◆ **WHAT YOU HAVE TO DO**
Copy the listing lines verbatim, starting at the line containing "This screenshot has height=396, width=1716." and ending at the line containing "will click(46, 208).".

◆ **DATA SHOWN**
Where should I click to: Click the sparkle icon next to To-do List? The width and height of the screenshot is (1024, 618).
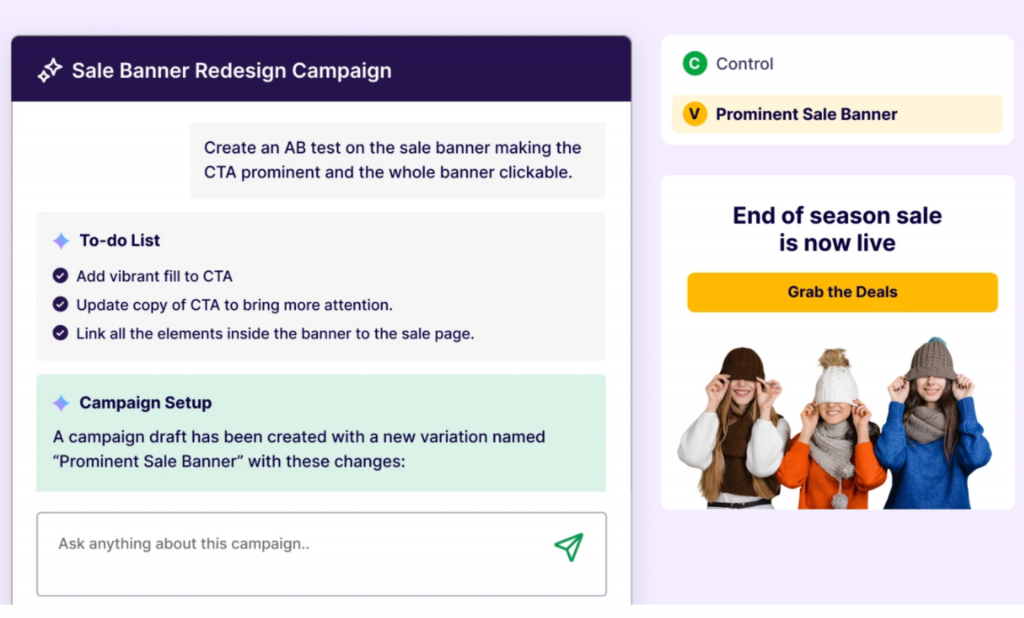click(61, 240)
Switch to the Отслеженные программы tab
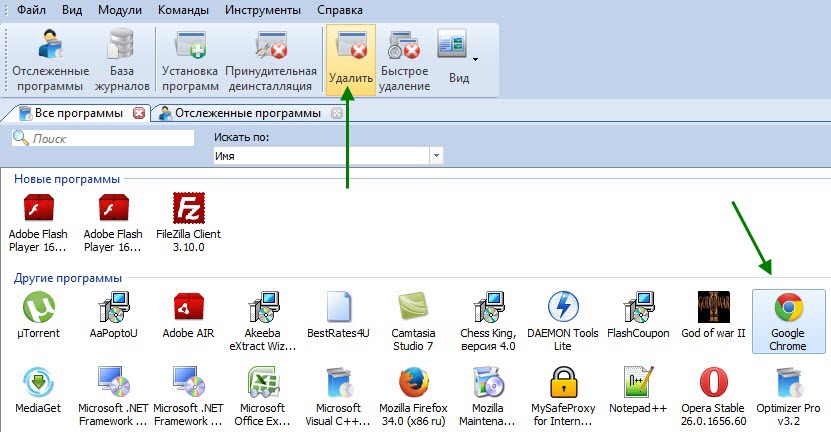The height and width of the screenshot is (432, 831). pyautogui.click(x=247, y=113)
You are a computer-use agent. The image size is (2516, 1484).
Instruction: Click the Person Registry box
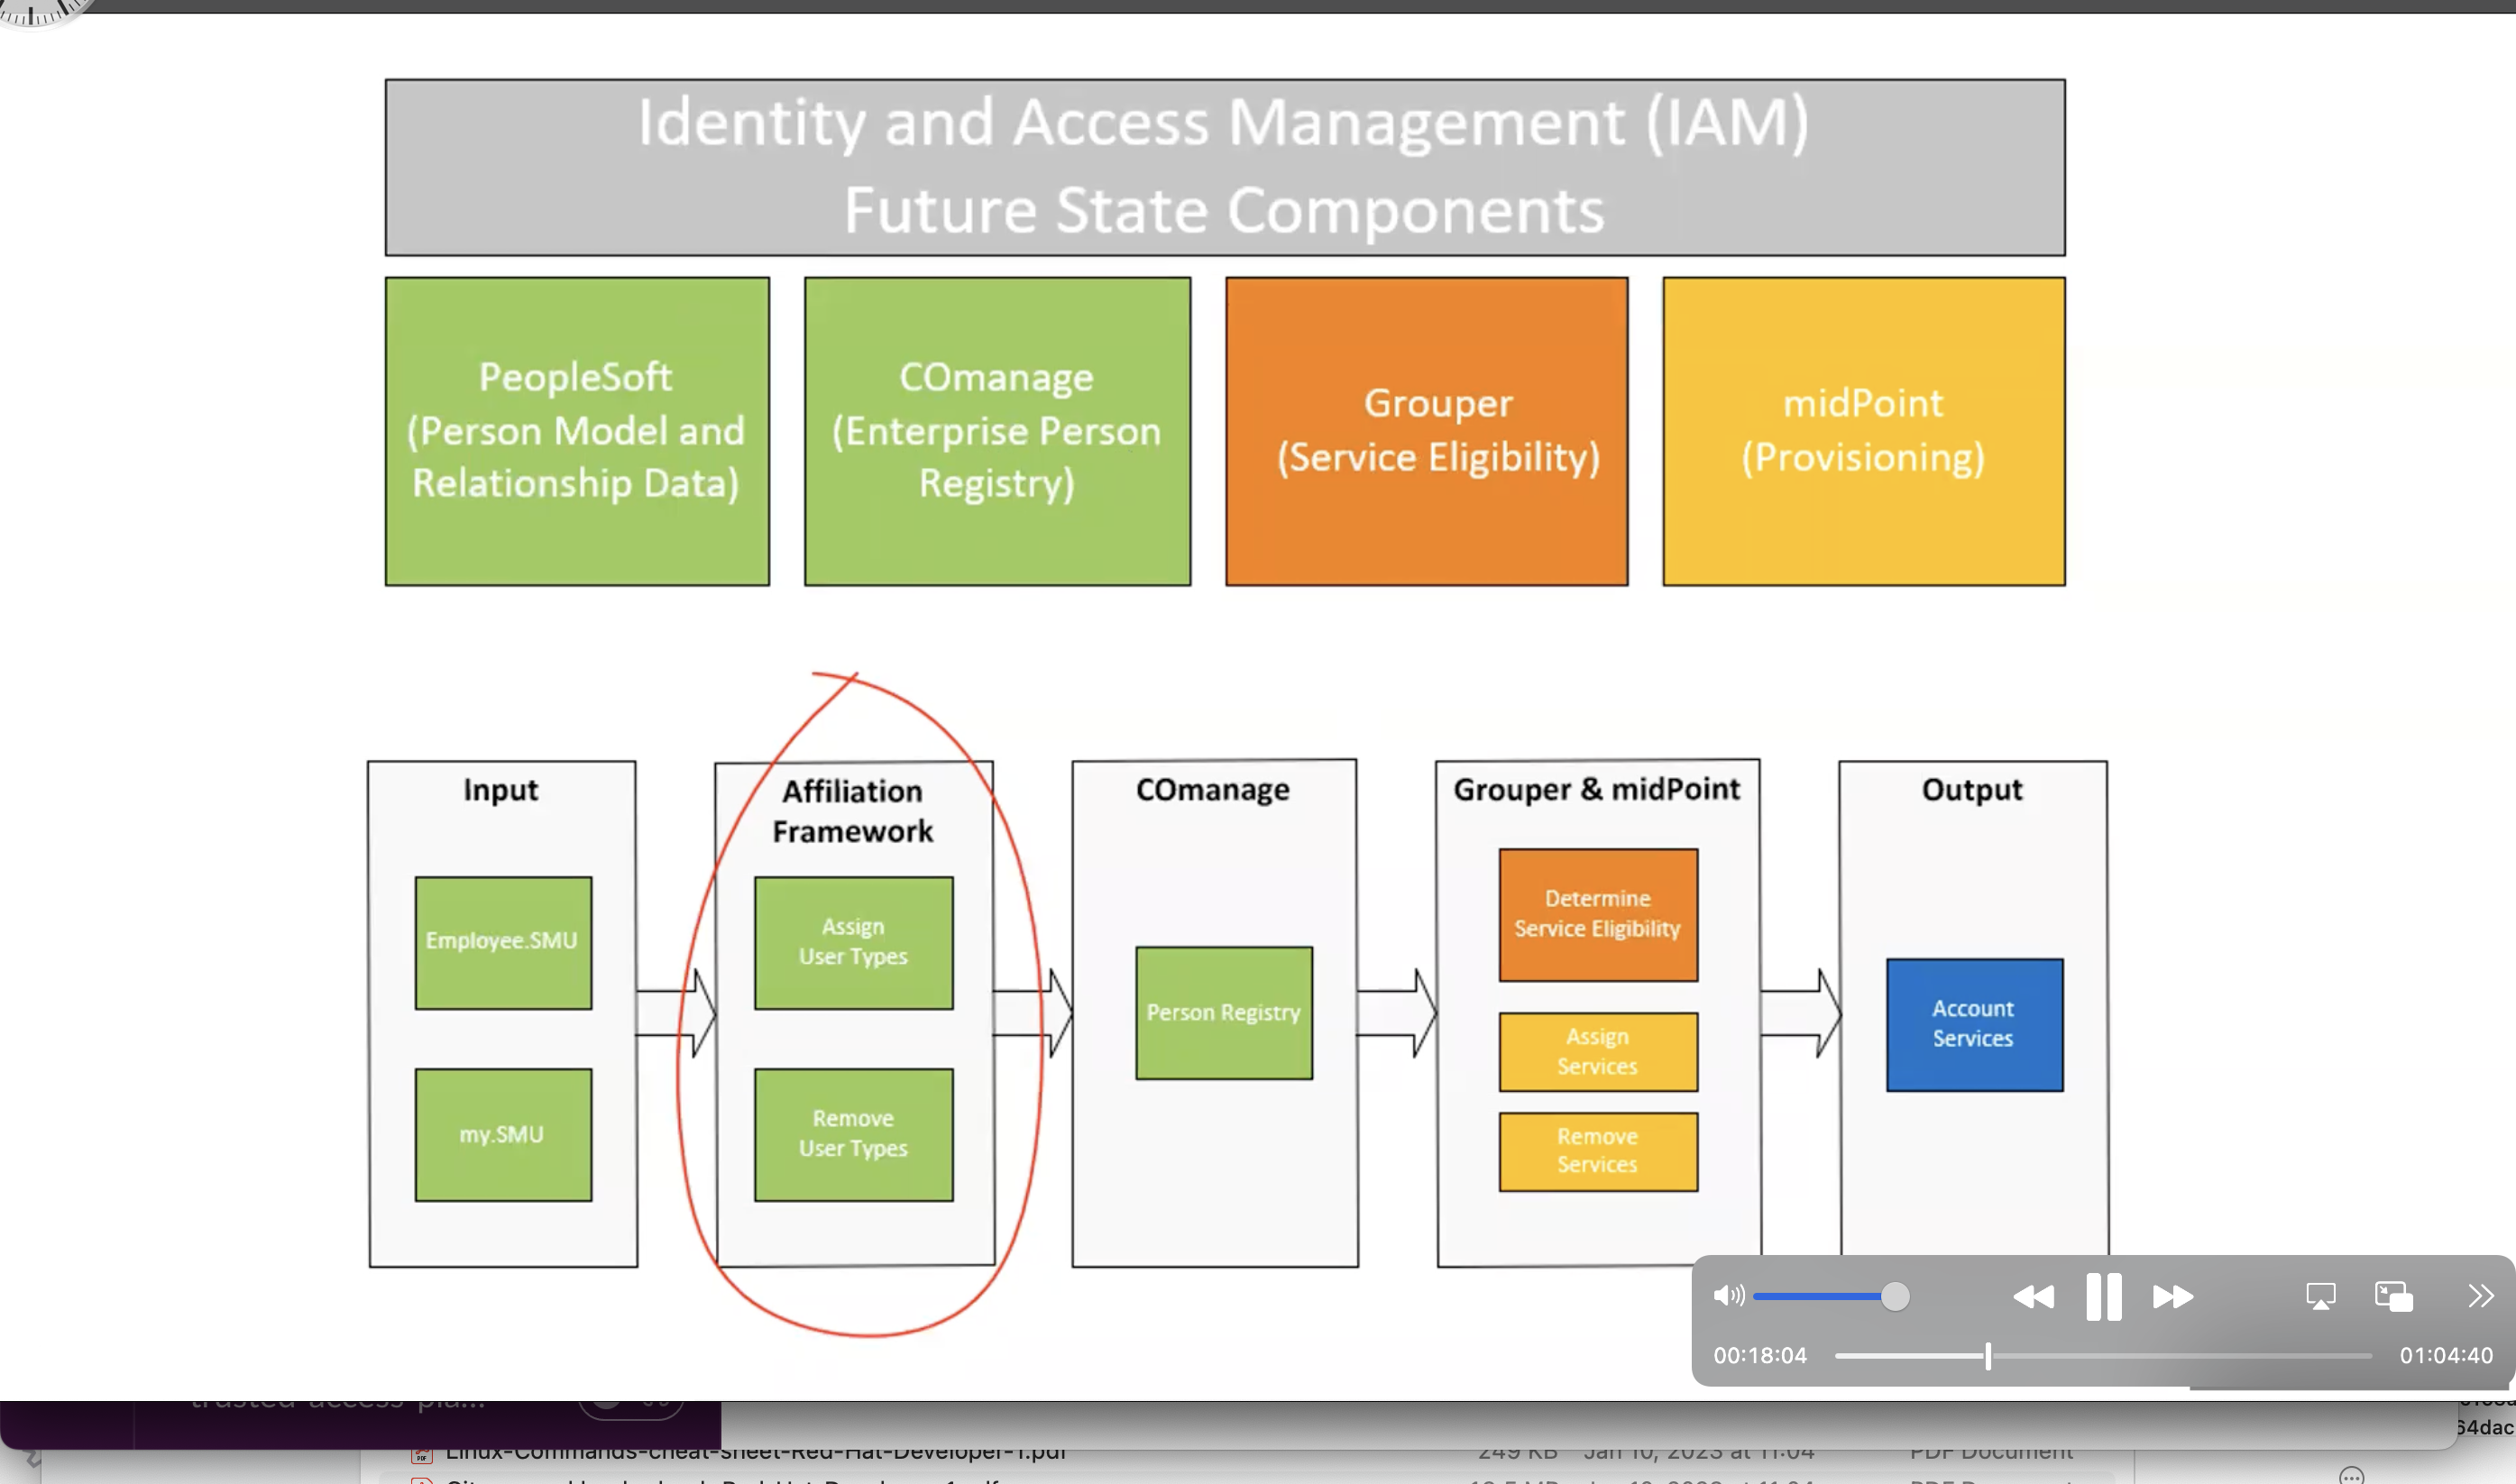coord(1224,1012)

---

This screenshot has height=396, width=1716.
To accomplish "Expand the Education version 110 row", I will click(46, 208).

---

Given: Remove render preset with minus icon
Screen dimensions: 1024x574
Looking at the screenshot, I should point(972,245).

◆ **RESPONSE**
This screenshot has height=396, width=1716.
To accomplish "Expand the Education version 110 row", I will click(46, 208).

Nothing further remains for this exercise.